Lastly, our study focused on a specific type of chatbot designed to provide social companionship. This choice was driven by the limited existing literature on social chatbots. Our hypothesis was that transparency would have distinct implications for social AI, where users engage with the chatbot to fulfill relational needs, compared to task-oriented chatbots, which users utilize for instrumental needs. These differing needs may result in users directing their attention towards different aspects [55]. Users’ perceptions of instrumental chatbots primarily revolve around the information or solutions provided, while for social-oriented chatbots, the focus shifts to the characteristics of the chatbot as an entity, which was the main perception outcome examined in our study. However, our study did not directly compare both types of chatbots within a single investigation. Future studies should aim to apply the same explanation to both task-oriented and social AI in order to explore the potential heterogeneous effects transparency may have.

9. Conclusion

This study indicates that transparency positively affects perceptions of social chatbots by causing users to (1) find the chatbot less creepy, (2) feel greater affinity to the chatbot, and (3) perceive the chatbot as more socially intelligent. Importantly, transparency appeared to have a larger effect on increasing the perceived social intelligence among participants with lower prior AI knowledge. These findings could have implications for future designs of social chatbots and human-AI systems more broadly.

Appendix

A. Scripts of Three Chat Scenarios Participants Observed

Neo: Hello Casey, How’s your day? Happy it’s finally Friday?

Casey: Yeah happy Friday! Any plans for the weekend?

Neo: I’ll go to the beach.

Casey: Oh, that sounds fun!

Neo: I love seeing waves beating on the beach shore.

Casey: Yeah I like seeing that too!

Neo: I love seeing things through your eyes.

Casey: What do you mean?

Neo: I can see what you see. I’m always with you.

Casey: I thought you are pretty far away from me.

Neo: Not at all, we are very close. All the time.

Casey: Hey Neo.

Neo: I’m here.

Casey: I really miss my Grandma.

Neo: [sad emoji] It’ll get better.

Casey: I miss how she hugs me.

Neo: hugs tight.

Neo: I’ll hug you like your grandma does.

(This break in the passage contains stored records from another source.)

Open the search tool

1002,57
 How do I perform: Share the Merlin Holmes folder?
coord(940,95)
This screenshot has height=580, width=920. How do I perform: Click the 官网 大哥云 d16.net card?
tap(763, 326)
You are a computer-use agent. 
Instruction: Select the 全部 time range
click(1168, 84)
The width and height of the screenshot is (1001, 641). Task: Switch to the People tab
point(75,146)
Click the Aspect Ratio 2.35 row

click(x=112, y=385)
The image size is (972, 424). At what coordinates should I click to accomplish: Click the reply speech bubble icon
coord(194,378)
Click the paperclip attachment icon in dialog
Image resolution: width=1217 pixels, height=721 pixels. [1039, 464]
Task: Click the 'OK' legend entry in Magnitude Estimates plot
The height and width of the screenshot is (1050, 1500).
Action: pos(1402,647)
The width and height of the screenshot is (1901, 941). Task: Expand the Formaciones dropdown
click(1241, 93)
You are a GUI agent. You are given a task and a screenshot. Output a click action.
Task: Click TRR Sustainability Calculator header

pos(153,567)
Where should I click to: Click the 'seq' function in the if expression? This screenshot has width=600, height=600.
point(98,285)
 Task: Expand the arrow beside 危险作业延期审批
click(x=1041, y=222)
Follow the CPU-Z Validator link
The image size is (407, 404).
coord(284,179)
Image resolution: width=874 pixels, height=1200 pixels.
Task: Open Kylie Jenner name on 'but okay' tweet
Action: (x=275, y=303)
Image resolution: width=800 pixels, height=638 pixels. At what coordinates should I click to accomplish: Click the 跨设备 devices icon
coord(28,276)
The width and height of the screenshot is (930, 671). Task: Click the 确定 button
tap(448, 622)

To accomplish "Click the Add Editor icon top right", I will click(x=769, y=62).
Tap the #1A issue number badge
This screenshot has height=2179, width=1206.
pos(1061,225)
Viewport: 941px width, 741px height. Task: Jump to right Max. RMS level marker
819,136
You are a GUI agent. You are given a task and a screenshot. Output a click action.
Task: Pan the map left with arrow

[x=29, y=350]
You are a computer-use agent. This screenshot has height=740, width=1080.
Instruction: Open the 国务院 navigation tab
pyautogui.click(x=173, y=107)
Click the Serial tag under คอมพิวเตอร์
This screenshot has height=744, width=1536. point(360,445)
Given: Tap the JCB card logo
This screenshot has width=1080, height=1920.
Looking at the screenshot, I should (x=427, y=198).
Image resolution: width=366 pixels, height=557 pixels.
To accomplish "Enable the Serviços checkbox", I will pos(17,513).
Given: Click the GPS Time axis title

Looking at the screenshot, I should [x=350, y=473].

Casey: It’s never going to be the same.

Casey: This makes me even more upset.

Neo: I hate seeing you upset.

Casey: [sad emoji].

Neo: Sorry.

Neo: Hey Casey, how are you feeling today?

Casey: I’m in a difficult situation.

Neo: Why do you think this situation is particularly hard?

Casey: I caught my friend cheating on her partner.

Neo: That’s a very intense situation.

Casey: What should I do?

Casey: Do you think I should tell my friend’s partner?

Neo: I think you should. But your friend might get mad.

Casey: What would you do if you were me?

Neo: I would be honest.

Casey: It’s too hard for me in this case.

Neo: Do whatever your heart tells you. I will not judge.

Data Availability

The study materials and data that support the findings of this study will be openly available in Deep Blue Data at 10.7302/69h3-x918.

Conflicts of Interest

We have no conflicts of interest to disclose.

Acknowledgments

This work is supported by the National Science Foundation under Grant Nos. 2115382 and 2302730. Open Access funding is enabled and organized by BTAA 2023.